Microscopic Findings
The histopathologic features of nonfatal and fatal influenza include necrotizing bronchitis, diffuse alveolar damage, hemorrhage, edema, and thrombi. The pathology is more prominent in larger bronchi, and inflammation may vary in intensity (Fig. 13.8A–C ). Viral inclusions cannot be identified by light microscopy (Fig. 13.8F). Secondary bacterial infections with organisms such as Streptococcus pneumoniae, Group A streptococcus, S. aureus, and Haemophilus influenzae may occur as a complication in about 50% to 75% of fatal cases and make it difficult to recognize the pathologic changes associated with the primary viral infection (Fig. 13.10C ). The histopathologic features in other organs may include myocarditis, cerebral edema, rhabdomyolysis, and hemophagocytosis (Fig. 13.9A and B).
FIG. 13.8.
Influenza. (A) Trachea from a child with fatal influenza B showing extensive vascular congestion and a predominantly mononuclear inflammatory cell infiltrate in the lamina propria and submucosa. (B) Interstitial pneumonitis in a patient with fatal influenza B. (C) Extensive ulceration of respiratory epithelium in a large airway of a patient with fatal influenza B. The lamina propria shows necrosis and mixed inflammatory cell infiltrates. (D and E) Immunohistochemical staining of influenza B virus in the respiratory epithelium of bronchioles. (F and G) Extensive infection of respiratory epithelial cells of a small airway by influenza A virus. This same focus of extensively infected respiratory epithelium, readily apparent by an immunohistochemical stain for hemagglutinin antigens (G) demonstrates that, unlike many other viral respiratory pathogens, influenza viruses do not elicit specific cytopathic effects in infected cells.
FIG. 13.10.
Influenza–pandemic influenza H1N1. (A and B) Histopathologic changes associated with the various phases of diffuse alveolar damage are commonly observed in lungs of patients with H1N1 influenza and relate to interval between onset of disease and time of tissue sampling. The changes include fibrin and acute inflammation with intraalveolar hemorrhage (A) and extensive hyaline membrane formation with congestion and edema (B). (C) Bacterial coinfections are common, and indicated by the presence of a neutrophilic bronchopneumonia, such as in this fatal case with Streptococcus species coinfection. (D) IHC highlighting viral antigens in airway epithelium and within sloughed and necrotic luminal contents. (E and F) IHC highlighting influenza virus A H1N1 nucleoprotein antigens localize to the nuclei and cytoplasm of type I and type II pneumocytes (E) and submucosal glands of large conducting airways (F).

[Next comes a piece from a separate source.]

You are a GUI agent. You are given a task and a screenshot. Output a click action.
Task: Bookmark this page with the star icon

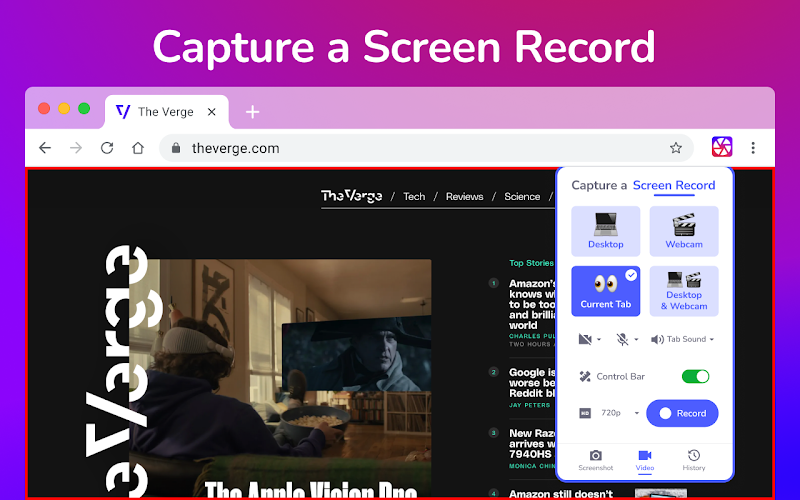[x=676, y=148]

Unlike mammalian influenza viruses, avian virus H5N1 preferentially infects cells in the lower respiratory tract of humans, resulting in extensive damage of the lungs with minimal pathology in the upper respiratory tract (Fig. 13.9C). This may explain why the H5N1 avian influenza virus is so lethal to humans but so difficult to spread from person to person. Studies show that the avian virus preferentially binds to the α-2,3 galactose receptors, which are found only in and around the alveoli. This is in contrast to the mammalian influenza viruses, which preferentially bind to the α-2,6 receptors, which are found throughout the respiratory tract from the nose to the lungs.
FIG. 13.9.
Influenza. (A) Hemophagocytosis in a peribronchial lymph node in a patient with fatal influenza B. (B) Focus of myocyte necrosis accompanied by a mixed inflammatory cell infiltrate in the heart of a patient with fatal influenza B. (C) Diffuse alveolar damage in a patient with fatal avian influenza (H5N1) showing extensive hyaline membrane formation and congestion. (D) Influenza virus A (H5N1) antigens in the nucleus of a pneumocyte of a patient with fatal avian influenza. Unlike other influenza viruses that cause disease in humans, H5N1 preferentially infects alveolar epithelial cells, and causes relatively minimal pathology in the upper respiratory tract.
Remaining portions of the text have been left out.